• Task objective: From the data that follows, set down exactly the lines from the one with "This screenshot has" through the one with "521x363 pixels.", counting both. Pictures stay out.

• Exercise data:
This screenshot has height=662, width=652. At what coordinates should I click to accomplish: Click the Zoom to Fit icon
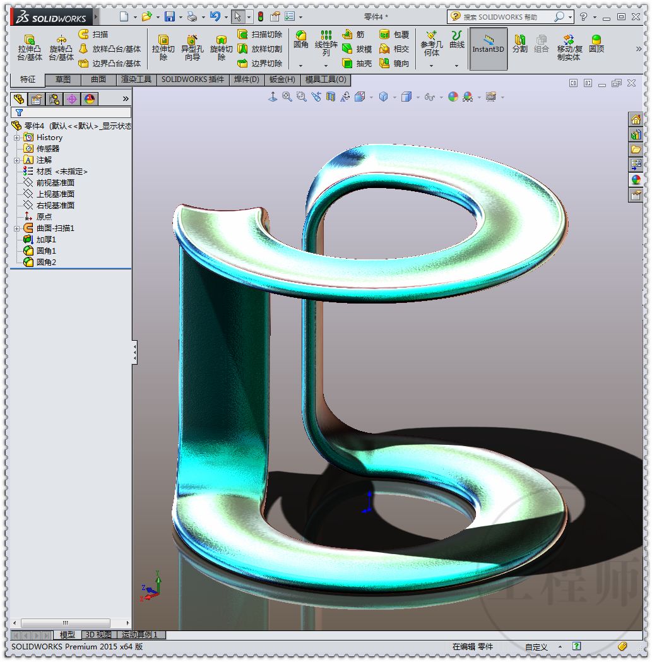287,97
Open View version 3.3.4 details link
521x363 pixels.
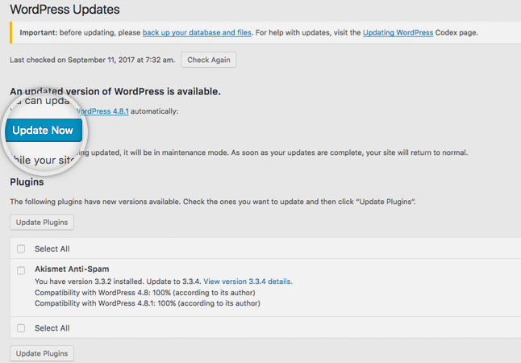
==
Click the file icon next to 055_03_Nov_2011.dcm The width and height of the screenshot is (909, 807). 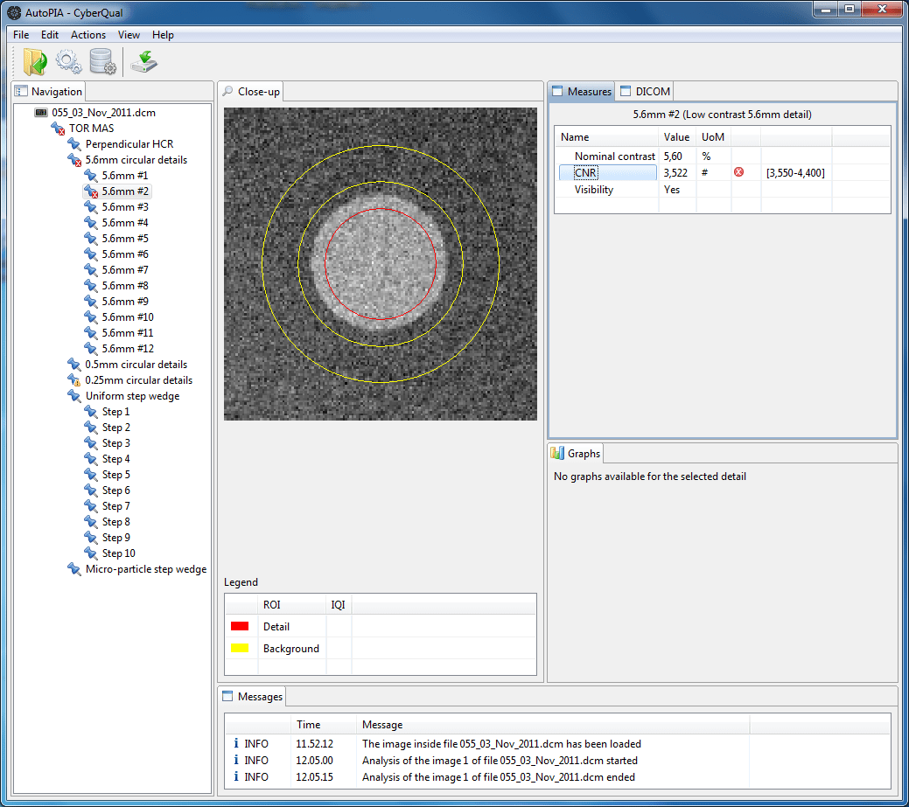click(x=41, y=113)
...
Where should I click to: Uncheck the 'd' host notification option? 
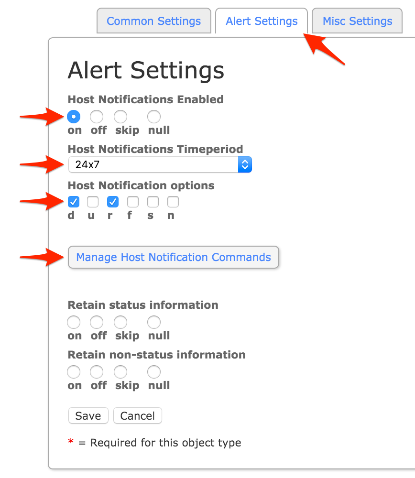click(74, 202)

• Problem solution:
This screenshot has height=662, width=652. At what coordinates should I click to accomplish: Click the Zoom to Fit icon
287,97
Open View version 3.3.4 details link
521x363 pixels.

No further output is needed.